> **Work instruction**:
Starting from the line with "This screenshot has" and going up to and including the line with "Image resolution: width=473", copy the listing below exactly. Leave all images out.

Start of Material for the task

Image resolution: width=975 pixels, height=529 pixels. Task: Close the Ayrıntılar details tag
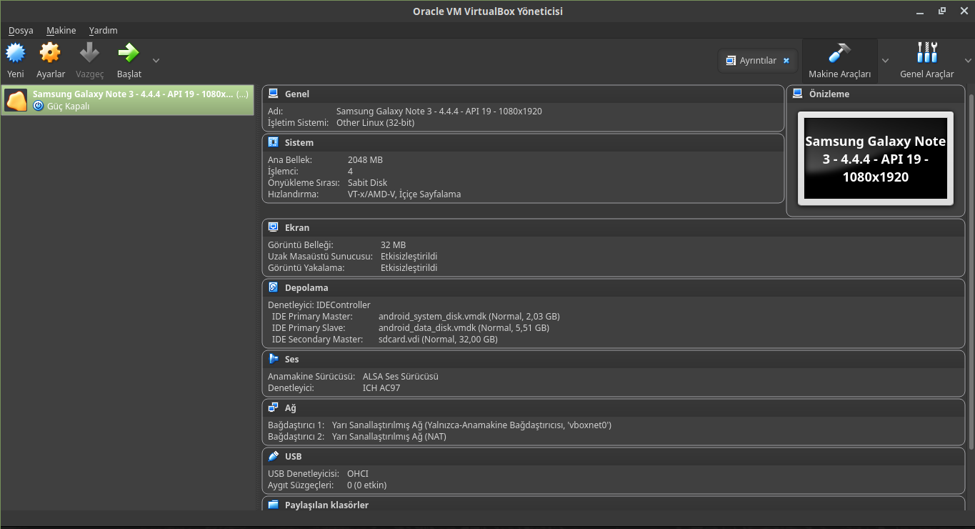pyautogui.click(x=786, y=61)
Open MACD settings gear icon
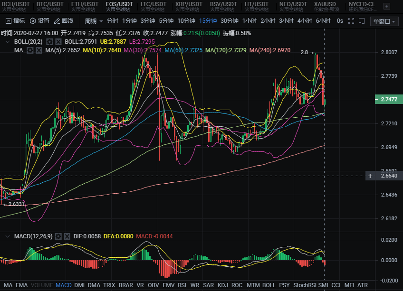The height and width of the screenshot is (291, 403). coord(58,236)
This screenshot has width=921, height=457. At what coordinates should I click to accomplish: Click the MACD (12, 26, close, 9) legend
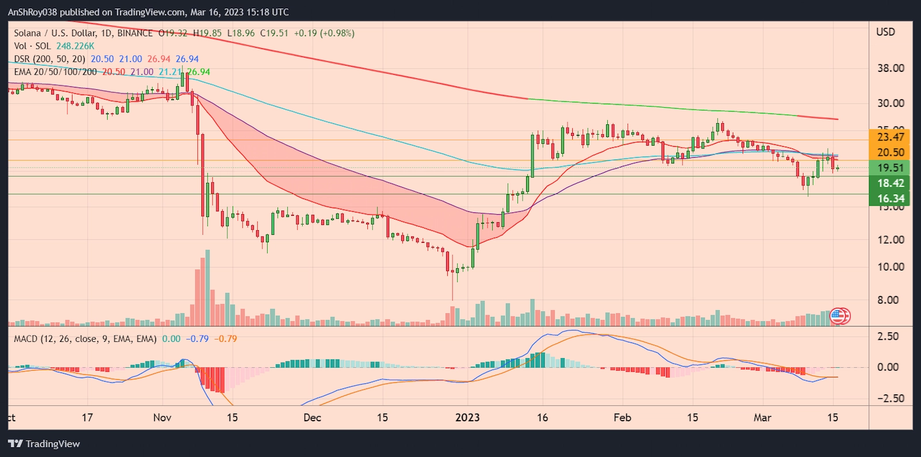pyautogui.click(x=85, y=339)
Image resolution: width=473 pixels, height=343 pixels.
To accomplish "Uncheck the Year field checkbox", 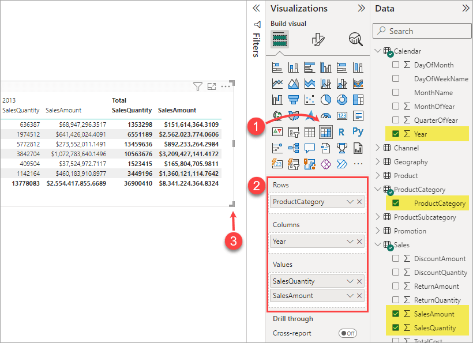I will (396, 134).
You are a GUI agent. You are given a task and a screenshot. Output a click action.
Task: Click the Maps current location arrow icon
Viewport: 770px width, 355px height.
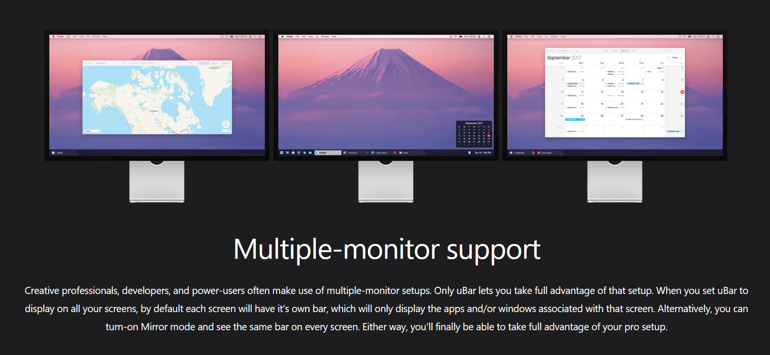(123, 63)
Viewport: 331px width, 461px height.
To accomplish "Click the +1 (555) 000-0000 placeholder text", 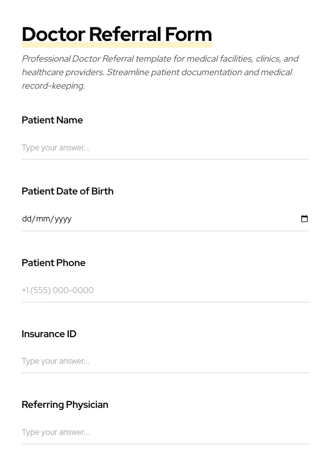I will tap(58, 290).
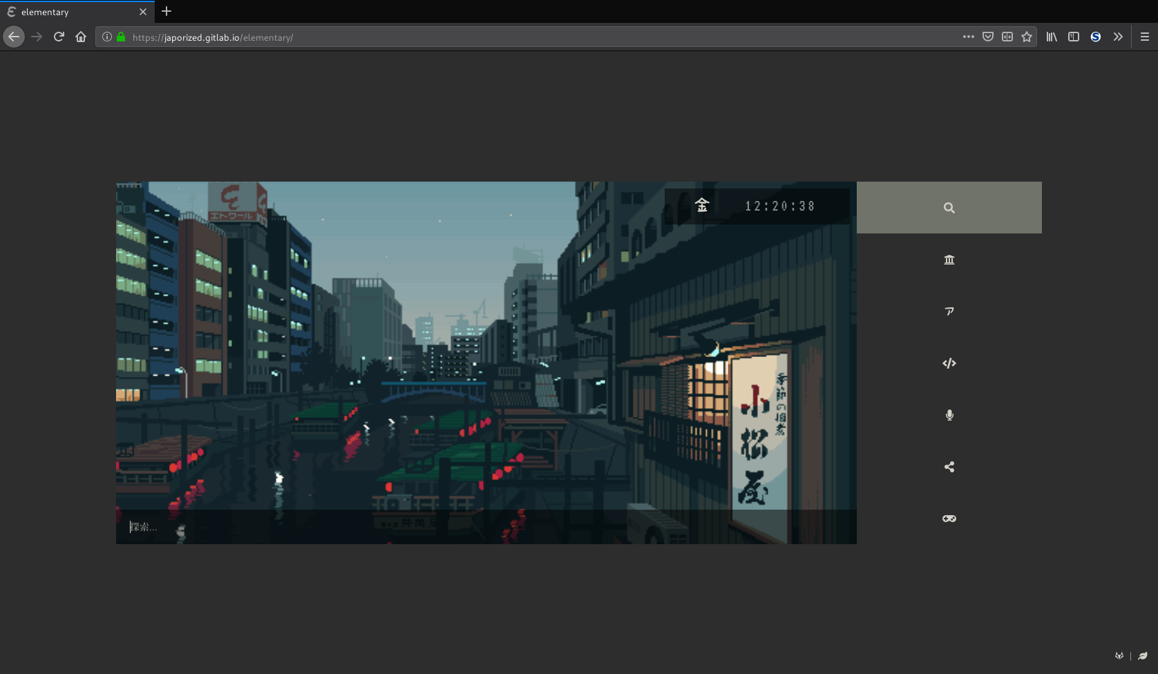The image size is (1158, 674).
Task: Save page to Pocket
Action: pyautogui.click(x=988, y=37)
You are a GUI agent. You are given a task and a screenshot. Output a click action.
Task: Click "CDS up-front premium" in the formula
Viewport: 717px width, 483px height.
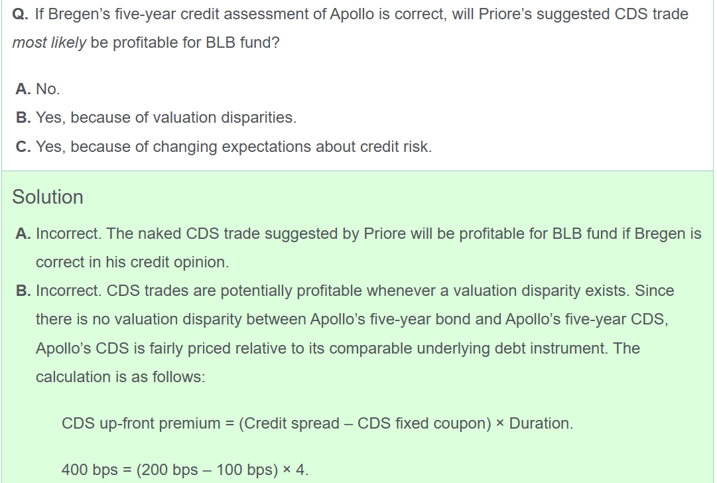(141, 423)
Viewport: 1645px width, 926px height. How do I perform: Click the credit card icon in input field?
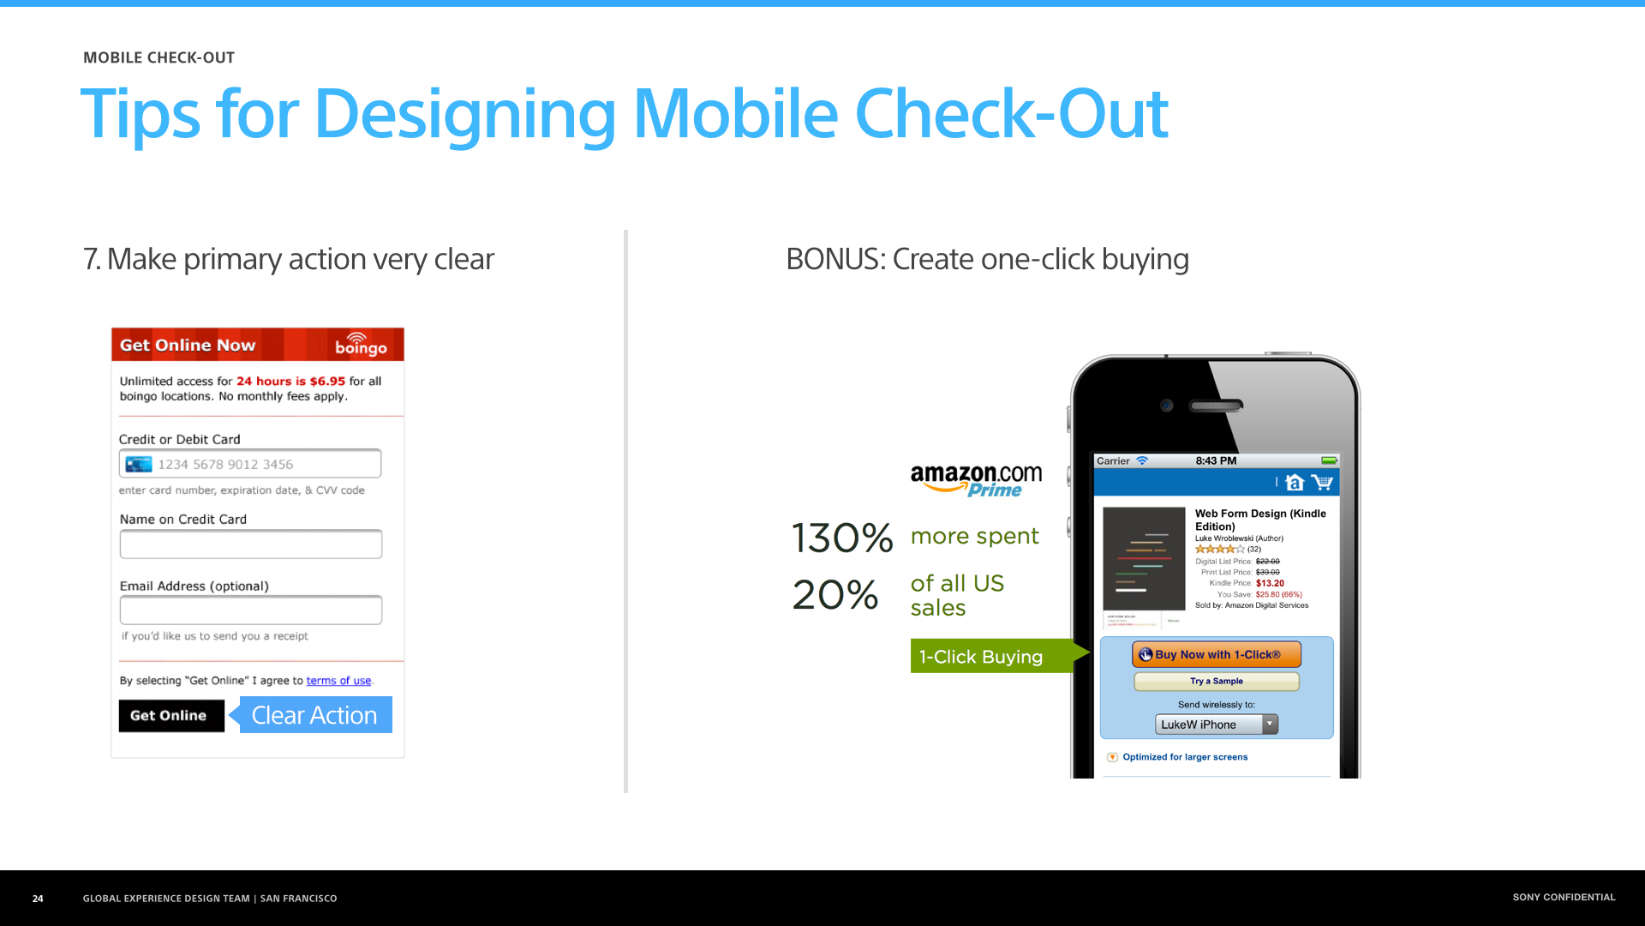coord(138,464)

End of Material for the task

> **Exercise answer**:
This screenshot has width=921, height=457. At what coordinates should I click to accomplish: Click the MACD (12, 26, close, 9) legend
pyautogui.click(x=85, y=339)
Image resolution: width=473 pixels, height=343 pixels.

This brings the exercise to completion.